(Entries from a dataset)

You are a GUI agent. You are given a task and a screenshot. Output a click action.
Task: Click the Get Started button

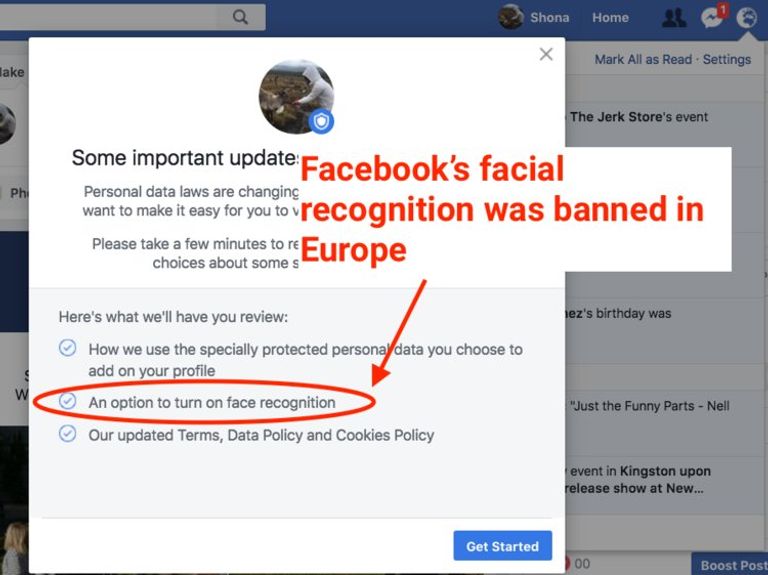point(503,546)
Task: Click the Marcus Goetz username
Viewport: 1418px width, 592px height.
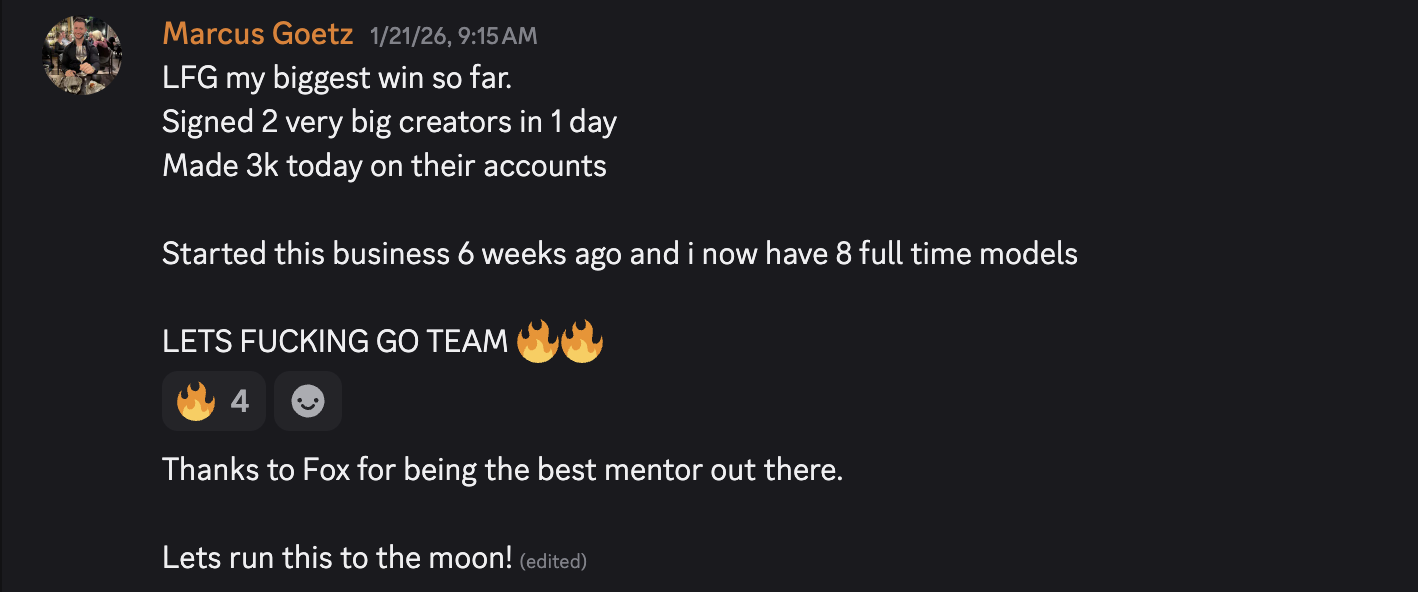Action: [x=257, y=34]
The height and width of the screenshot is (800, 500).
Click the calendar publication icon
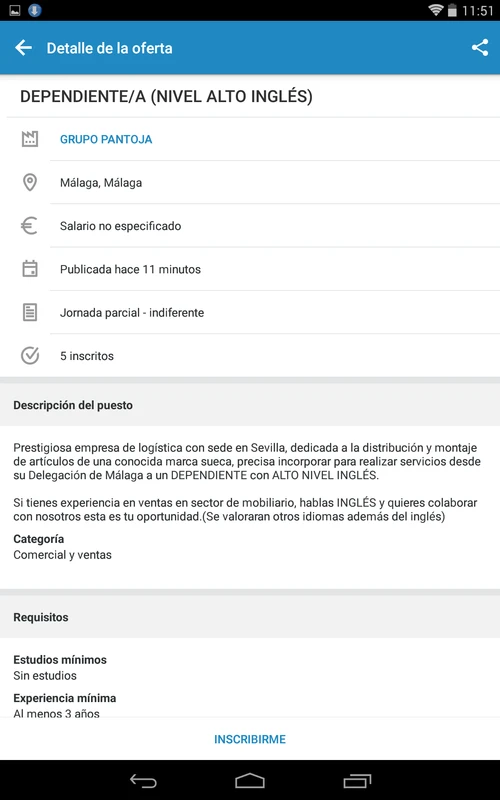pos(30,269)
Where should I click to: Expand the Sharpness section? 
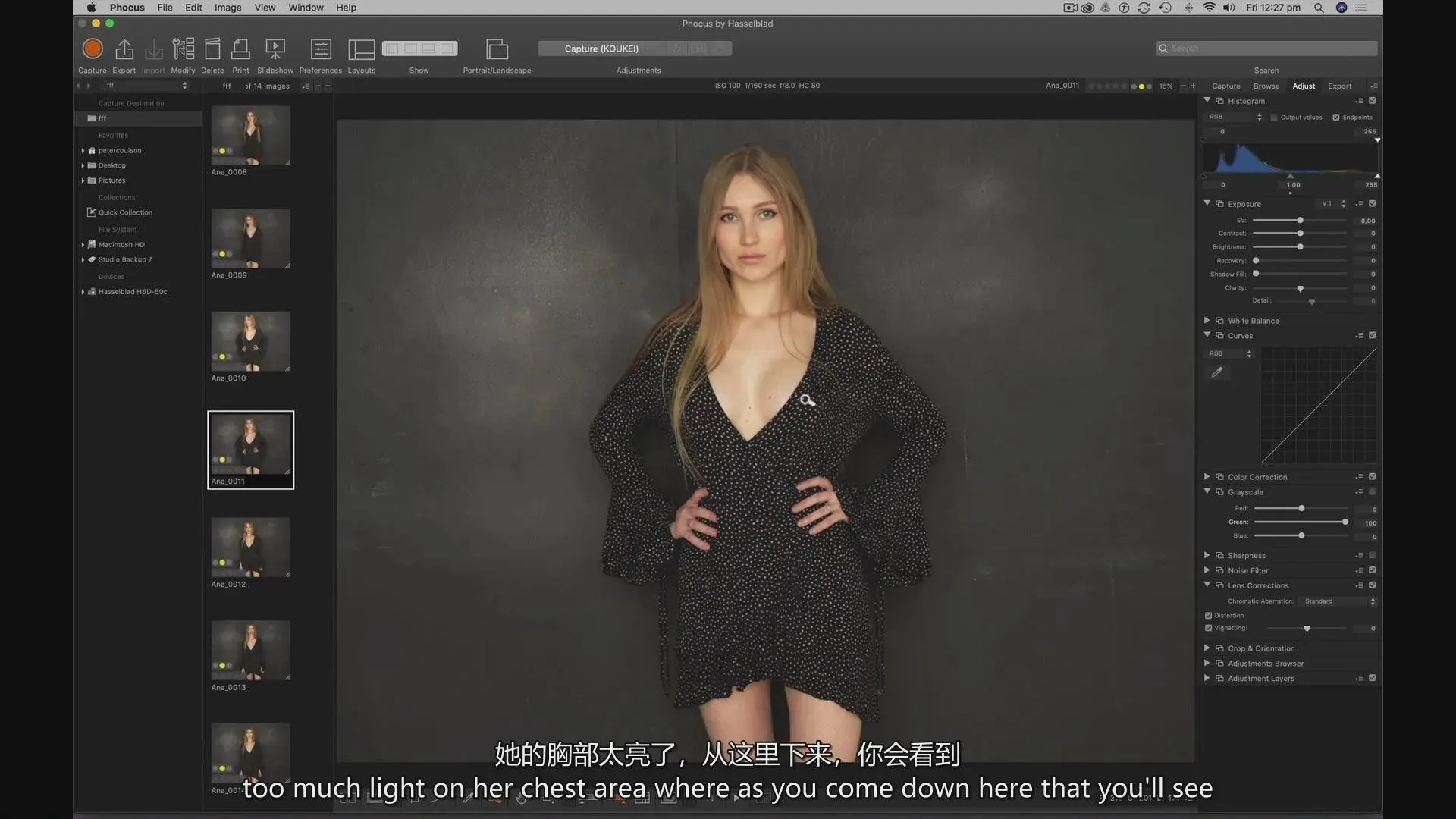coord(1207,556)
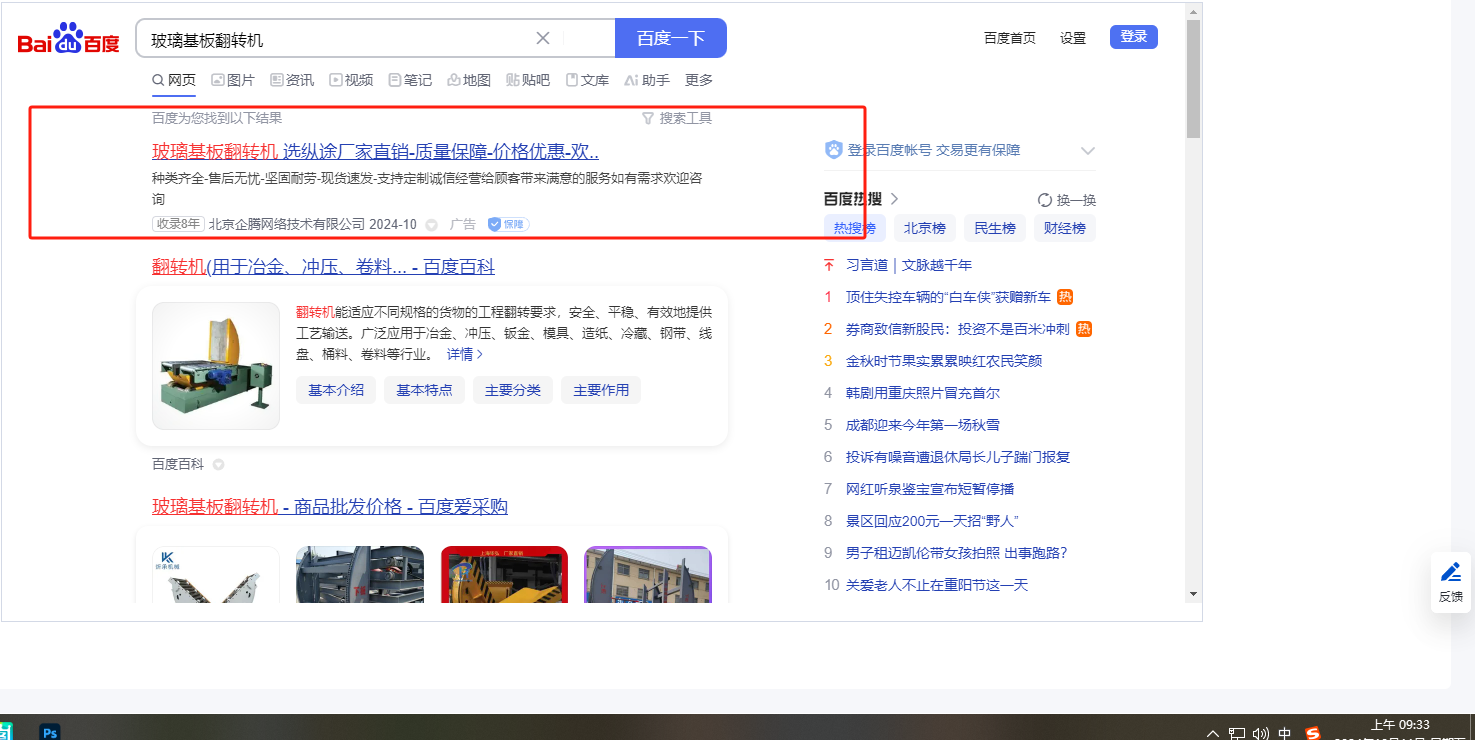Click the 翻转机 machine thumbnail image

coord(216,366)
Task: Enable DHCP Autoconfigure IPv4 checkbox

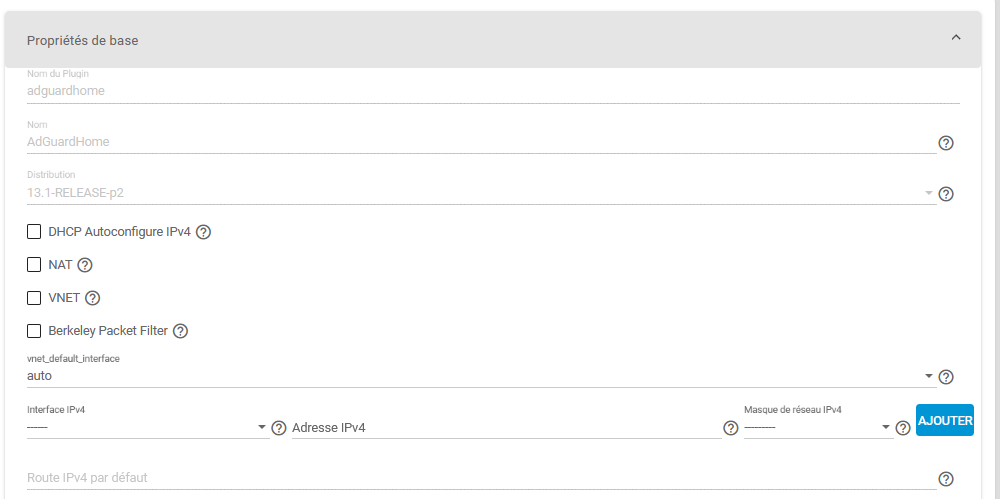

## WHAT IS REQUIRED
Format every line of the entries above as a numbered list, skipping blank lines. Leave the pictures out.

## SOLUTION TO THIS EXERCISE
1. You are a GUI agent. You are given a task and a screenshot. Output a click action.
2. Task: Click the Get Started button
3. point(503,546)
4. Task: Click the Marcus Goetz username
5. Viewport: 1418px width, 592px height.
6. Action: [x=257, y=34]
7. The height and width of the screenshot is (800, 500).
8. Click the calendar publication icon
9. pos(30,269)
10. Where should I click to: Expand the Sharpness section? 
11. coord(1207,556)
12. Click the 翻转机 machine thumbnail image
13. coord(216,366)
14. Task: Enable DHCP Autoconfigure IPv4 checkbox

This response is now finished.